Name’s Hock,” I repeated. “Police.” Badge thing again. “Where’s Andy?”

“He gone. He went to the store to get some milk for the baby.”

“What store?’

“I don’t know. The 7-11.” I saw a crib against the wall and inside was the Lady Baby.

“I think they in Lewsiville,” Swanona Tonyana Laswisha Jones said from the original place the architects once called “a kitchen.” Hard to tell with the piles of garbage and beer cans and all.

I took a business card from my pocket and laid it atop a dresser. “Tell Andy, I need to speak with him, will ya’. Here’s my card.”

“Speak about what?” Denise asked, still trying to fill that belly button up.

“He’s a witness to a crime,” I said with a small smile.

“Okay, I will. Bye,” she said.

“Nice seeing ya, Denise.” I lied.

I walked out to my car. I told the police dispatcher I was alive and well, though I felt like I needed to take a bath in Raid. But I'd made my obligatory arrest attempt for the day. After all, I had a stack of other crimes of anxious, demanding complainants to work on. All wanting priority. "Where is my detective. NOW!" But, something else was going on right now too. The Cletus, Andy, Black, my C.I. stew stirred and boiled in a pot. A pot much bigger than Denise’s belly button, I hoped. In a day or two, dinner would be served, if the roaches didn’t get it first!

But, yeah, yeah, I did drive to the local 7-11 first and looked around. It was a bum steer, but the coffee sure was good. They didn't have all those damned, confusing flavors back then, with all those mixed nuts, ju-ju leaves, chocolate foam and shit. Just coffee-coffee.

 

Coming soon, part 4

Adios, amigos

 

++++++++++++++++++++++++++++++++++++++++++++++++++++++++++

 

9 April 2009: Andy Lady's Big Breakdown | Part Two

I let the weekend stew on on this case. I had plenty of other things to do. Monday morning I got five new cases to work on. Weekend crime! Every Monday was like that. Assigned crimes from Friday night, Saturday and Sunday. We had weekend and evening shift detectives but they did not get assigned the brunt of cases that came in. These shifts were expected to work the streets, back up patrol and take emergency crimes in progress and cases. We rotated through the shifts so evenings and weekends were always a chance to catch up a bit, as well as work peak crime hours.

Working day shift that period, I still had to work at night quite a bit. Unpaid of course. We all had too or you would never get anything finished. We all did. If you didn’t care enough to so do? You simply weren’t a detective. Or a good, successful one anyway. Most of us lived and breathed this stuff anyway. I am not looking for your sympathy or admiration, I’m just recording the times for you.

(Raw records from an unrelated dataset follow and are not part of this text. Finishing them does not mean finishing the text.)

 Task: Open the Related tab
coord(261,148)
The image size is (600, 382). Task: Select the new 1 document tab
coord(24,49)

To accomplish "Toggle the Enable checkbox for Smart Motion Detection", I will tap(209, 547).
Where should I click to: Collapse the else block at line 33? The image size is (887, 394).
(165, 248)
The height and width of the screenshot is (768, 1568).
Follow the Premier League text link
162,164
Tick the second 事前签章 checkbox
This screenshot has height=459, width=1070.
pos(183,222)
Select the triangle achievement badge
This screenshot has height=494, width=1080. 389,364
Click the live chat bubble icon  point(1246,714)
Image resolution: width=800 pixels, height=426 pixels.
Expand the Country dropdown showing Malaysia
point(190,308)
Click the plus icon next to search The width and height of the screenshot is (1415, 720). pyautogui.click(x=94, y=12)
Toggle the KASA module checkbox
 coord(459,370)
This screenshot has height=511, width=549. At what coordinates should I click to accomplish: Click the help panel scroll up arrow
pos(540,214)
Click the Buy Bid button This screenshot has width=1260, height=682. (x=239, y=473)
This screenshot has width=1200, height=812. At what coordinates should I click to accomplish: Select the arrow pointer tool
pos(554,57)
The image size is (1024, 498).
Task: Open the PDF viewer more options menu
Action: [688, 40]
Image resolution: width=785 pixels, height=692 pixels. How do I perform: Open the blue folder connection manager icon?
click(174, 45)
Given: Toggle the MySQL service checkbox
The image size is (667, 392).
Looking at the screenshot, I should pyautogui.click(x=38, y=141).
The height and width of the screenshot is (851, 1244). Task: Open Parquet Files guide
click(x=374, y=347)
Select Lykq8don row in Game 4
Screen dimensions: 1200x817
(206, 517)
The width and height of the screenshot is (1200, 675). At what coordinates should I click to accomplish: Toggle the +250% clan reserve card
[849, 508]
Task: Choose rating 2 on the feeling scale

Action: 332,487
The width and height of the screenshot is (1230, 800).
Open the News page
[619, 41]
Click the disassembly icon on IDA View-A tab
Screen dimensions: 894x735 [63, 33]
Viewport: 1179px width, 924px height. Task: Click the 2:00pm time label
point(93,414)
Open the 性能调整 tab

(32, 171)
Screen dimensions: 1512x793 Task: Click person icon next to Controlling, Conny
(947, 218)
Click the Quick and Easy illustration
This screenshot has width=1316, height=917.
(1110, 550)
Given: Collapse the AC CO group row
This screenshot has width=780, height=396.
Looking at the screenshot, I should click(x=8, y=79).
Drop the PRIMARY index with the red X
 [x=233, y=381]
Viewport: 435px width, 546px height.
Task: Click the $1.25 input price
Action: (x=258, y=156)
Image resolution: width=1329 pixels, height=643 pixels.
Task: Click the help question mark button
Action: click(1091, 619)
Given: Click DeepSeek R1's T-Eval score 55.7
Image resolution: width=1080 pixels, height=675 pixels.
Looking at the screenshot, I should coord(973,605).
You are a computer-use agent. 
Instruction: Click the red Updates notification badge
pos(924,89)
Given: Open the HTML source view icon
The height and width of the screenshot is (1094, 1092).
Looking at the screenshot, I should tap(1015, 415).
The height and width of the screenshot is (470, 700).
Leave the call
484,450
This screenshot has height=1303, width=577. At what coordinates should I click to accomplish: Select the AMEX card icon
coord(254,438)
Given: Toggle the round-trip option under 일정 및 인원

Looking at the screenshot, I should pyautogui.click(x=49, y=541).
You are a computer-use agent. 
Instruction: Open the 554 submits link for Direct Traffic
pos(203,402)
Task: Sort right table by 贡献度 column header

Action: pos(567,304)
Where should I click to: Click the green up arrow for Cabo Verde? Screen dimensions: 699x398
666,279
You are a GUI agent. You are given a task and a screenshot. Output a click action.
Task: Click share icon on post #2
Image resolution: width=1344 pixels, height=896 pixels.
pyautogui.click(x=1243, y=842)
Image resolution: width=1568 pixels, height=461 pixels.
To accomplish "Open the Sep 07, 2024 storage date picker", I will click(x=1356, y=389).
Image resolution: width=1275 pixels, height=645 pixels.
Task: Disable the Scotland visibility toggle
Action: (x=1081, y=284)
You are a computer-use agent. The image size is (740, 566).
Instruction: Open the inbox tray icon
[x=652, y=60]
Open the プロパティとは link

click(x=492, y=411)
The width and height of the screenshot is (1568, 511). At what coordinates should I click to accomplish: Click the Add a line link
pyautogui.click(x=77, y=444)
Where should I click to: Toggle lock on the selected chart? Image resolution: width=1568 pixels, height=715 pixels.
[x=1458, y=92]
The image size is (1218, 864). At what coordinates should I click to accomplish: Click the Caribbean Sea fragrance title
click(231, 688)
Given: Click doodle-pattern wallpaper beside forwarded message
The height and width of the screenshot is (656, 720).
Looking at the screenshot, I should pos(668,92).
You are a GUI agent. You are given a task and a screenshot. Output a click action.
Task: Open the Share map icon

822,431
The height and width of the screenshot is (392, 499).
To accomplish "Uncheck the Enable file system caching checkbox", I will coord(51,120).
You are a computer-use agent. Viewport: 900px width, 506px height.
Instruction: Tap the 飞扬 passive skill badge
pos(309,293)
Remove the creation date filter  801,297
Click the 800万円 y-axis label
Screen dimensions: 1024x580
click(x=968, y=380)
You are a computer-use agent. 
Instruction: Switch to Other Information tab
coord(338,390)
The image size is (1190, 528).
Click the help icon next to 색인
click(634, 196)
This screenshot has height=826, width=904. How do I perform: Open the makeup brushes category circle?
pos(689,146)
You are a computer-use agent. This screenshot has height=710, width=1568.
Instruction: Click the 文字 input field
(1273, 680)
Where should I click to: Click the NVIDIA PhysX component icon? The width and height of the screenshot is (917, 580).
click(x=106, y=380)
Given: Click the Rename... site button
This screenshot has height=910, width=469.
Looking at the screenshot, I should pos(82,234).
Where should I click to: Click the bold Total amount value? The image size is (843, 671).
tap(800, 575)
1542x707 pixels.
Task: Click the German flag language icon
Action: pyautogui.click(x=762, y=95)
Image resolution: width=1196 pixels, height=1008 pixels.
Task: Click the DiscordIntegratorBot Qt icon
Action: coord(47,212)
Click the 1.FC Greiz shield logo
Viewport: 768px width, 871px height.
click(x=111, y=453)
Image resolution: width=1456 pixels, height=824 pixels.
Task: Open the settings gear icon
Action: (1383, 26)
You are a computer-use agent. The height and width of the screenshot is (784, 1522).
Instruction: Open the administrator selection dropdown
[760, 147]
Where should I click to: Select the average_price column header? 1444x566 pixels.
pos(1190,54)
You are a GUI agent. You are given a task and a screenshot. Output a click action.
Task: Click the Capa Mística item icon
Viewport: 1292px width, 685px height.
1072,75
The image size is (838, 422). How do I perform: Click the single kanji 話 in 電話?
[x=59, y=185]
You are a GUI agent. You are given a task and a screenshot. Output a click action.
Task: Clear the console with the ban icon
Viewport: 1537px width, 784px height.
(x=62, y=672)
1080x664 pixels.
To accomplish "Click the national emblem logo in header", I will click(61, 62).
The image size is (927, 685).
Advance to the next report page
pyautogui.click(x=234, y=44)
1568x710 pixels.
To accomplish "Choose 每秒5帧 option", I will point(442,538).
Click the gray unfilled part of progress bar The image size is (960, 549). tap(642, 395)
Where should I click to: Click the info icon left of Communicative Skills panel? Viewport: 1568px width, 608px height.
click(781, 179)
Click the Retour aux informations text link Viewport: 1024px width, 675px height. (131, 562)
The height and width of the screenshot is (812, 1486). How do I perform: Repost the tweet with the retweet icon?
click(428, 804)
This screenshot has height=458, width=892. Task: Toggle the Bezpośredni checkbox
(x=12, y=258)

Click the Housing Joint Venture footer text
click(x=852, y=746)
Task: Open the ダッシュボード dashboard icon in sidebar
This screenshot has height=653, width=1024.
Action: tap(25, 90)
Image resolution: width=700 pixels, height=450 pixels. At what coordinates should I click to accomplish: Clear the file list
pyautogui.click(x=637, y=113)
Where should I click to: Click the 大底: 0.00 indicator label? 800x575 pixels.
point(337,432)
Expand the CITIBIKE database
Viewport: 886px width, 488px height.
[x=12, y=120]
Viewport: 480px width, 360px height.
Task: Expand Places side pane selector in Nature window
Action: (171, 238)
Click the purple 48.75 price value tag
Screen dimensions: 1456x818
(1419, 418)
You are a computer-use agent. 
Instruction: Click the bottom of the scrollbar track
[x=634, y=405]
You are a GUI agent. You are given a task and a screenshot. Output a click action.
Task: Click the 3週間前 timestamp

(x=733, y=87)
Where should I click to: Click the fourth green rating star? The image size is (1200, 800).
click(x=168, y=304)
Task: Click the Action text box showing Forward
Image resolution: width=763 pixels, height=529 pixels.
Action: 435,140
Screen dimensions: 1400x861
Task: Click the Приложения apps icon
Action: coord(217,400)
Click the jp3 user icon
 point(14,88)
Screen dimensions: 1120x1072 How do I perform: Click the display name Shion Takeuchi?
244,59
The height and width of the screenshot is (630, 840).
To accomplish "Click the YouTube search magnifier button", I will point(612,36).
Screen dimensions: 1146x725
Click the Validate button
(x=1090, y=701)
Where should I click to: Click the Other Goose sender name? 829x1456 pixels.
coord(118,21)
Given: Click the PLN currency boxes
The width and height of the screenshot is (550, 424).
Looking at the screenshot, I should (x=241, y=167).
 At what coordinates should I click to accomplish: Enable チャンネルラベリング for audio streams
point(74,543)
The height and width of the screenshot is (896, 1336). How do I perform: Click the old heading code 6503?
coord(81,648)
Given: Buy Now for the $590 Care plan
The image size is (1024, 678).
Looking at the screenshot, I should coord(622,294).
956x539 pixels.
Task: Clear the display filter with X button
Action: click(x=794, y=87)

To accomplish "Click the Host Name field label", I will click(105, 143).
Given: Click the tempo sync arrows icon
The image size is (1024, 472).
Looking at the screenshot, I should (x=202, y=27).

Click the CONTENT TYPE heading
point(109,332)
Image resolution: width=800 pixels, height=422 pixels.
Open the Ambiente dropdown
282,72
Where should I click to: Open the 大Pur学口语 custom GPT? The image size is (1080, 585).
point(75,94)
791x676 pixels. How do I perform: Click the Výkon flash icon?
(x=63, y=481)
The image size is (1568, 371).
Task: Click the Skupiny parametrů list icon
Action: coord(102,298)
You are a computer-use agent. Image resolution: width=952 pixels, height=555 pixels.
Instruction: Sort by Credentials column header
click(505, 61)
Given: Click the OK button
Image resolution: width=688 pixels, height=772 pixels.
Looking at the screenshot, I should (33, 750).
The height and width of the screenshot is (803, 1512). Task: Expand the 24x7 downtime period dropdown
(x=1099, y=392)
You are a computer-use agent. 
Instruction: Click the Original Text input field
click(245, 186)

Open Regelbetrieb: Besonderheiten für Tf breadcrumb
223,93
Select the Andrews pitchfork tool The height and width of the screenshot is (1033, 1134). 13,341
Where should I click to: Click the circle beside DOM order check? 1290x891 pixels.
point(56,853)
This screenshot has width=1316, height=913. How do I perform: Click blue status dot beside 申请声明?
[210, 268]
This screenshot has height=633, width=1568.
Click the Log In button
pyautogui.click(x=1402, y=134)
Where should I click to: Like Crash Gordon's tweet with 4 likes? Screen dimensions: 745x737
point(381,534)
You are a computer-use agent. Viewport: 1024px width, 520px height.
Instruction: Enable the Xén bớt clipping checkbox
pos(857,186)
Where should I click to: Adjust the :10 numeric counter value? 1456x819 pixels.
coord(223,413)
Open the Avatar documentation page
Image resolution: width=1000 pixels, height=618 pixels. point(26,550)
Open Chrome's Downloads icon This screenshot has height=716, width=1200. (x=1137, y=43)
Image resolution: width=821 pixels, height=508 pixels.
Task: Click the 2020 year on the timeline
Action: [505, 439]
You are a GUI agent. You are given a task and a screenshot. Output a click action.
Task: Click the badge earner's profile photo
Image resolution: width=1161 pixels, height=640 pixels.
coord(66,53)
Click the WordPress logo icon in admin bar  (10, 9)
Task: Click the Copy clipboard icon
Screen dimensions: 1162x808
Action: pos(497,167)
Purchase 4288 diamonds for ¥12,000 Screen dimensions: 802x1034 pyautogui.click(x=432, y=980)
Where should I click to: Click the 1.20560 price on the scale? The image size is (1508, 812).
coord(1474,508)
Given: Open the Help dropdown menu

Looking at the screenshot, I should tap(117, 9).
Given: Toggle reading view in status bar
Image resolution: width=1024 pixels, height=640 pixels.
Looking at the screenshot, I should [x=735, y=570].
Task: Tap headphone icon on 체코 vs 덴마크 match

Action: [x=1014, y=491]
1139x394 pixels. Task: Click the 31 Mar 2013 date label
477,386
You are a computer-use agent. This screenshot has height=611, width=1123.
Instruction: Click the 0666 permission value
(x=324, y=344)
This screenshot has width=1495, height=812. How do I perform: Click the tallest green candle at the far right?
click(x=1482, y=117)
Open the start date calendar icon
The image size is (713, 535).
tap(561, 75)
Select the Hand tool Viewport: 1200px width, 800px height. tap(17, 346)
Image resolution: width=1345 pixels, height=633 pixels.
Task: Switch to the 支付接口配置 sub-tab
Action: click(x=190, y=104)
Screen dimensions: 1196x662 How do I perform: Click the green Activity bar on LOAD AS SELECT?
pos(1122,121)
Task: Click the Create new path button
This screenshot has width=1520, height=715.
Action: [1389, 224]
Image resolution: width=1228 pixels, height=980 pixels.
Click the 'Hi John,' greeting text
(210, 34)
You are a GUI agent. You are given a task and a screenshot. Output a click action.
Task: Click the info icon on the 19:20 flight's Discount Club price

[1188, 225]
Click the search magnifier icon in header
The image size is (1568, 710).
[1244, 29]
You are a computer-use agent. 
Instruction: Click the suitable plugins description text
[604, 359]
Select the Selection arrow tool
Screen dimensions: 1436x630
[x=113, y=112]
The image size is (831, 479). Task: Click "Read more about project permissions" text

So, Monday night I met the C.I. on a parking lot by one the University buildings. Not likely that Andy or Cletus would be hanging out there at the science building and see us together. The man told me that several of the Butch/Lady crime collaborations that were now some street-news. They even tried to sell our C.I. a jam box radio and a pair of dress shoes, but he told me that most of the stolen stuff went to particular pawn shop in south Dallas. He said Andy was from Waco and he drove a green Valiant. I passed the man his money and a bottle of whiskey. (As I have mentioned before, we maintained a liquor cabinet back at the CID office for such gifts.)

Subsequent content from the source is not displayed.